Problems, as conceptualized by Ackoff, have five types of components:

1. The one(s) faced with the problem, the decision maker(s).

2. Those aspects of the problem situation the decision maker can control: the controllable variables.

3. Those aspects of the problem situation the decision maker cannot control but those which, together with the controlled variables, can affect the outcome of his choice: the uncontrolled variables.

4. Constraints imposed from within or without on the possible values of the controlled and uncontrolled variables.

5. The possible outcomes produced jointly by the decision maker’s choice and the uncontrolled variables.

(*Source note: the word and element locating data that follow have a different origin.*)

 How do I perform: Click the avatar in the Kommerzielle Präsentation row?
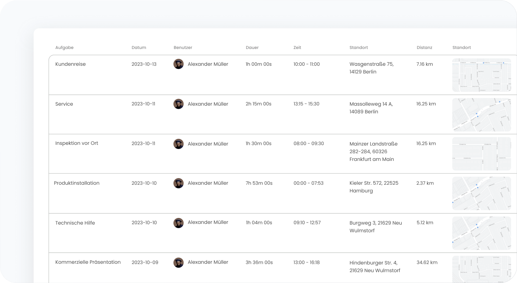tap(178, 262)
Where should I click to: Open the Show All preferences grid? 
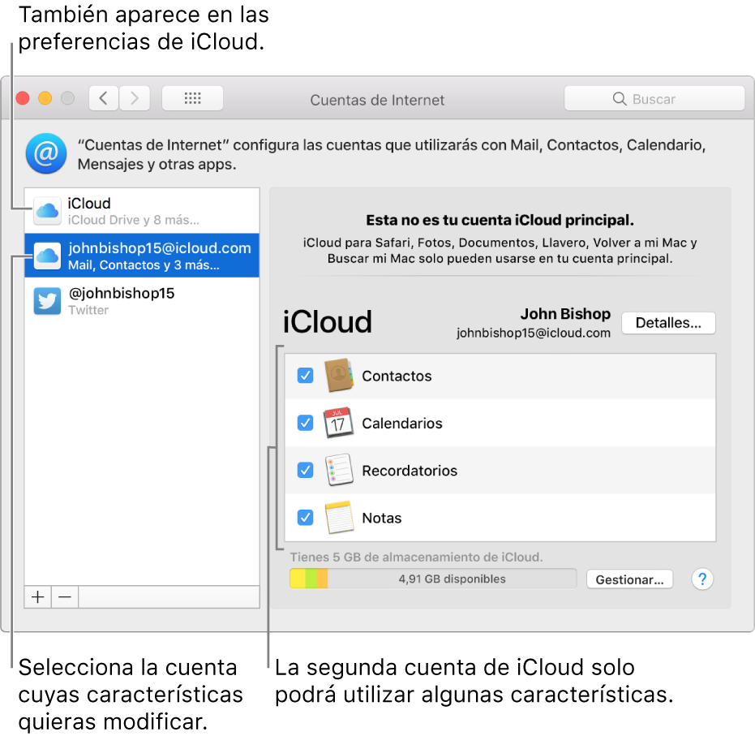(192, 97)
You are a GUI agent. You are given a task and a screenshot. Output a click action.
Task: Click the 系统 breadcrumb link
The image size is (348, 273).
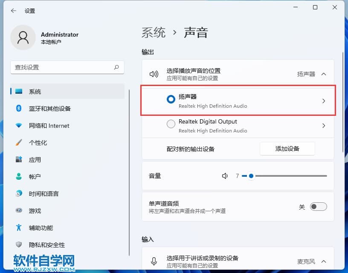(154, 32)
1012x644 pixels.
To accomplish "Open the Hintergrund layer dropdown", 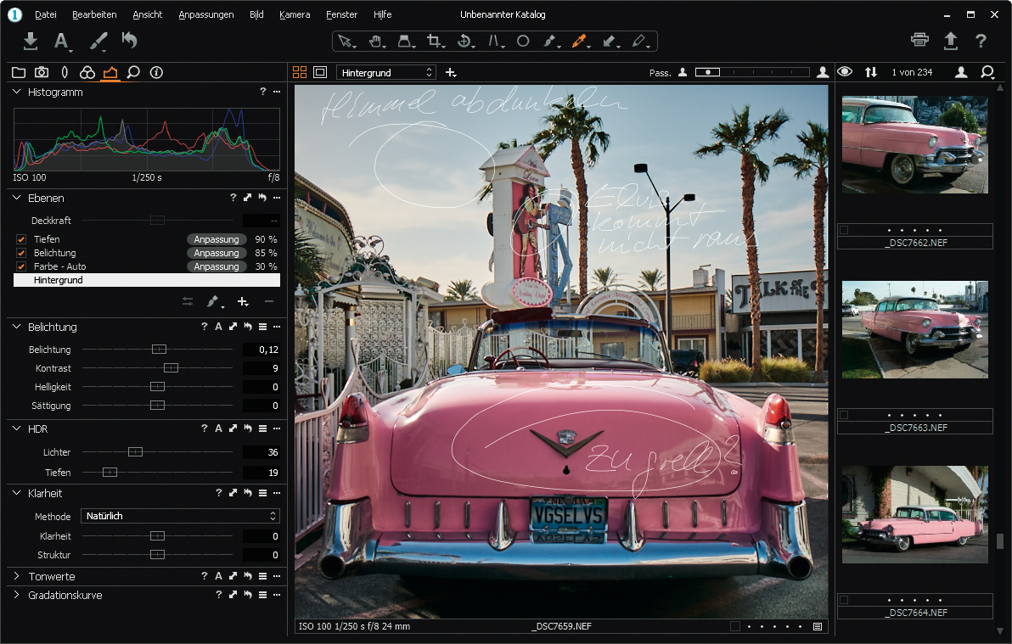I will (x=386, y=73).
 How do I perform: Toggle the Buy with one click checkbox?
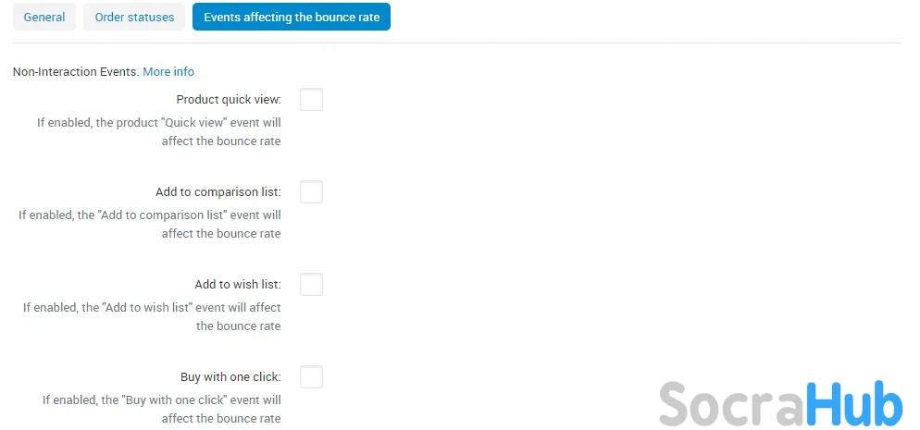[x=312, y=377]
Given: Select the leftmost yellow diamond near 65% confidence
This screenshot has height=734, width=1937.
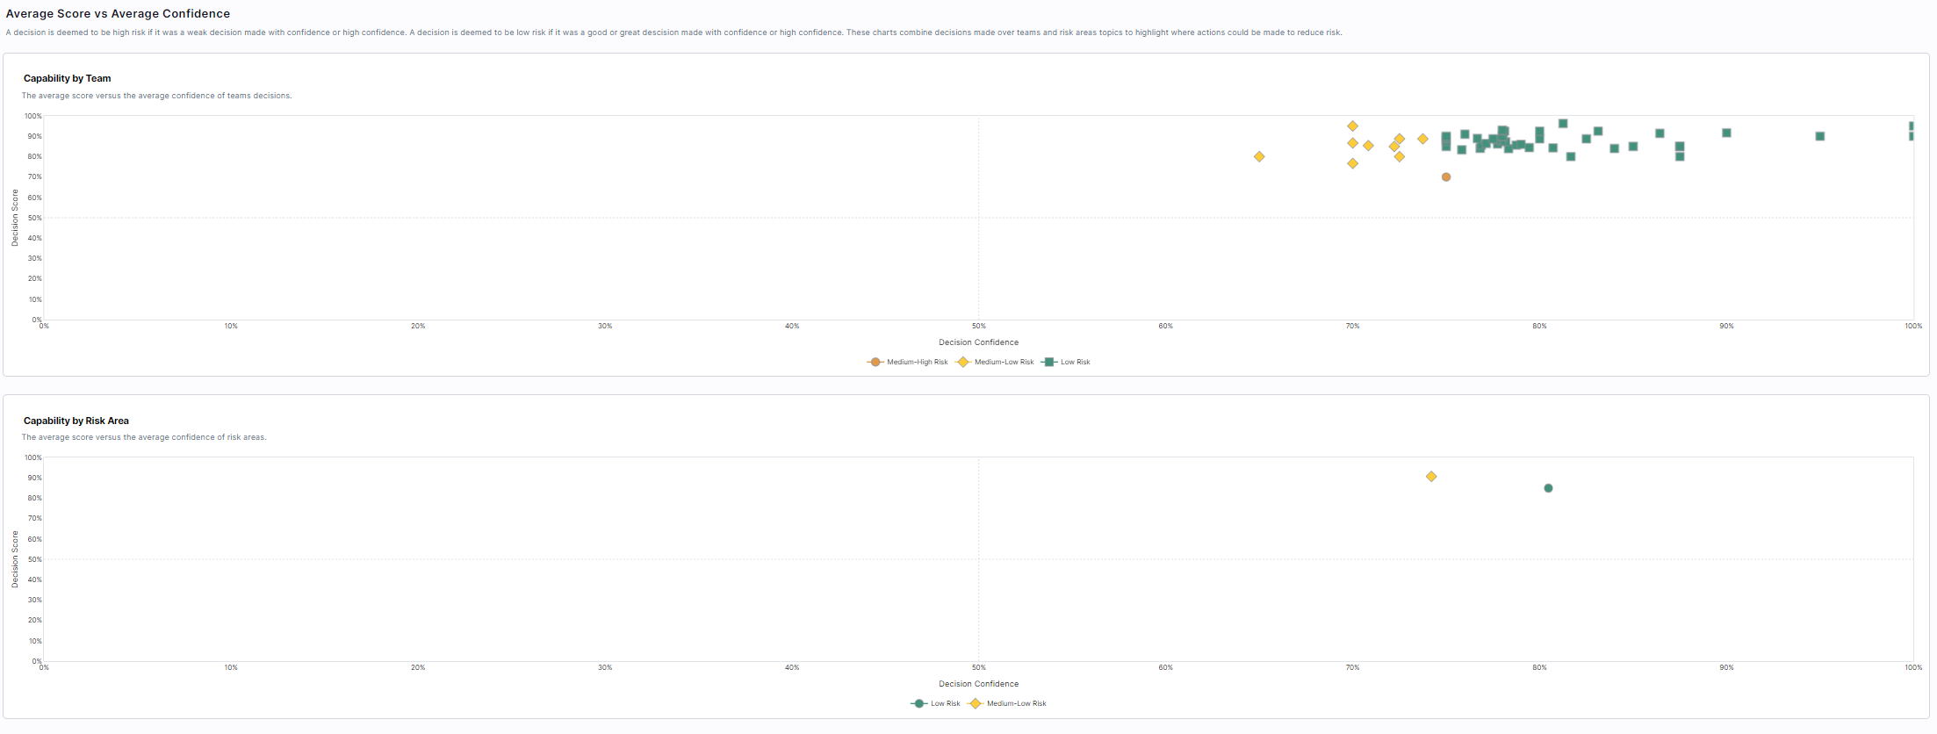Looking at the screenshot, I should (1258, 157).
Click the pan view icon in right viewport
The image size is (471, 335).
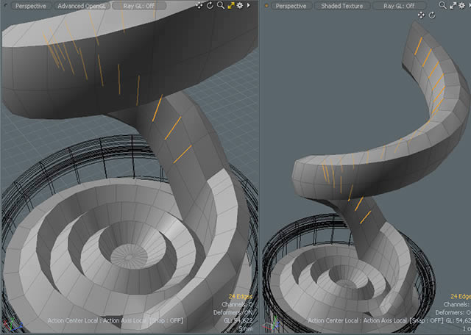[x=422, y=15]
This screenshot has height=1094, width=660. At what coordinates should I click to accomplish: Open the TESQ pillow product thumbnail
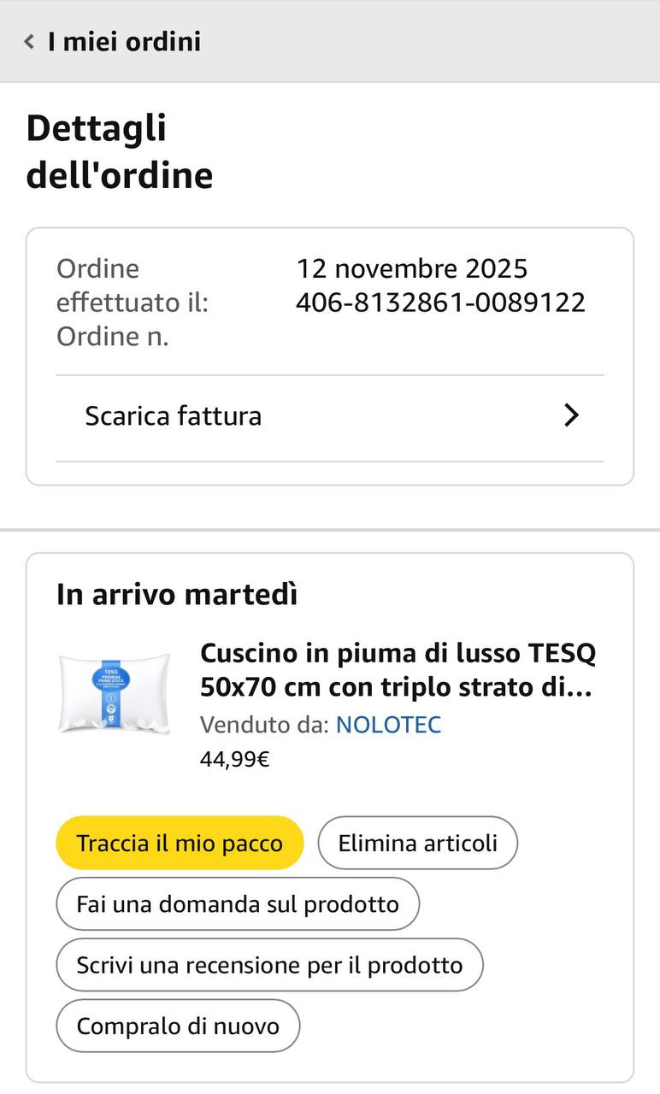tap(115, 694)
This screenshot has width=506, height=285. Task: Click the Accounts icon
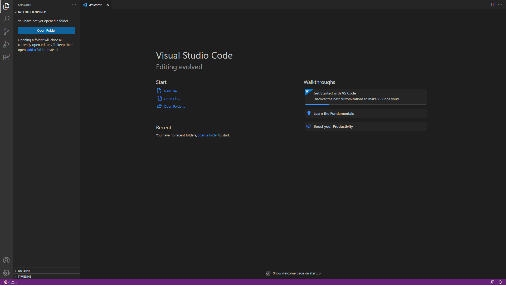click(6, 260)
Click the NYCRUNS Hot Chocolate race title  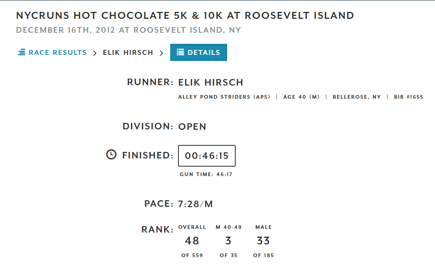tap(185, 16)
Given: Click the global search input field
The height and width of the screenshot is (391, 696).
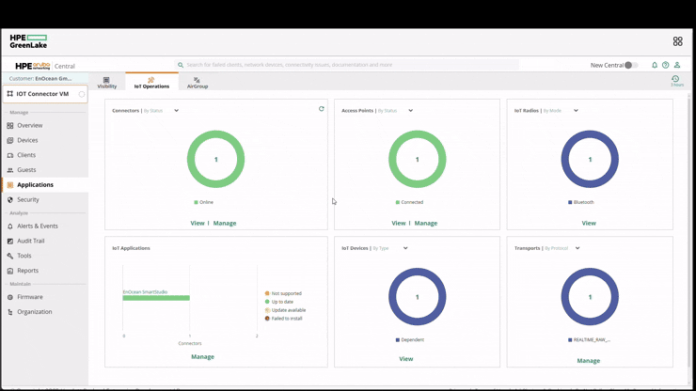Looking at the screenshot, I should click(x=346, y=65).
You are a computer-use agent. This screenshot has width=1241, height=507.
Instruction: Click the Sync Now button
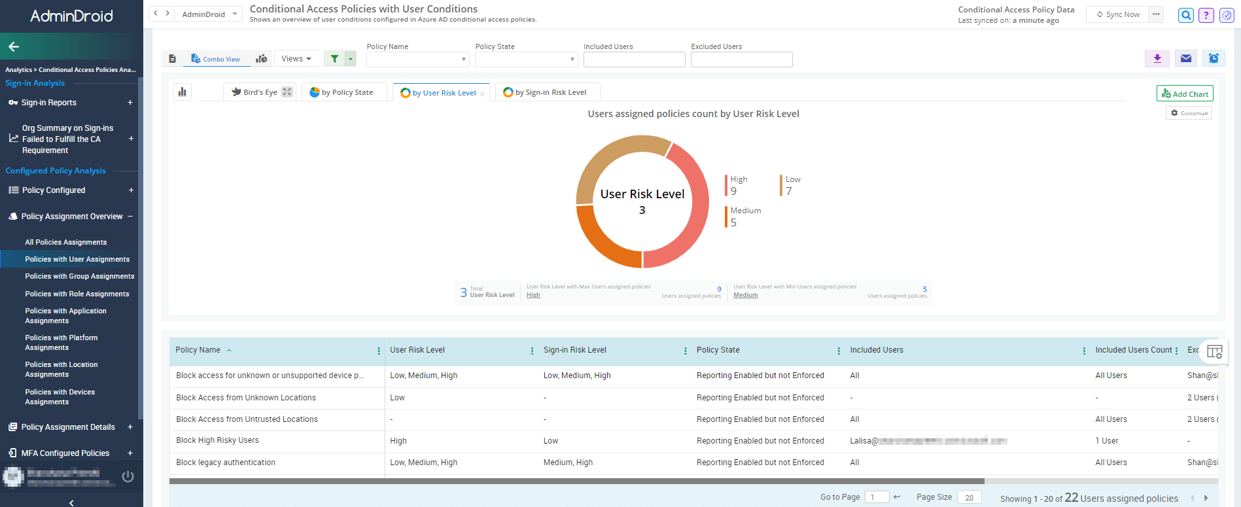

The above conception of a problem can be represented by the following statement:

\[\begin{split} \text{The value of the outcome} = \text{a specified relationship betweeen} \\ \text{the controlled variables and the uncontrolled variables} \\ \end{split}\]

Or more formally:

\[ U = f(X,Y) \]

This means that the utility or value of an outcome \(U\) is a function of two types of variables: controllable \(X\) and uncontrollable variables \(Y\).

A simple example

Consider an architect working on the design of a mixed use building (office space and different types of apartments). The municipality wants to maximize the number of affordable apartments whereas the project developer wants to maximize profit. The architect can control the building’s geometry (width, length, height) and how much space to allocate to offices and different types of apartments. However, the architect cannot control height restrictions set by the municipality and investment restrictions set by the project developer and the restrictions imposed by the plot size. It is then task of the designer to find a mix of office space and apartments that has the highest utility/value/preference for both the municipality and project developer. The utility is thus a representation of both money and number of affordable apartments.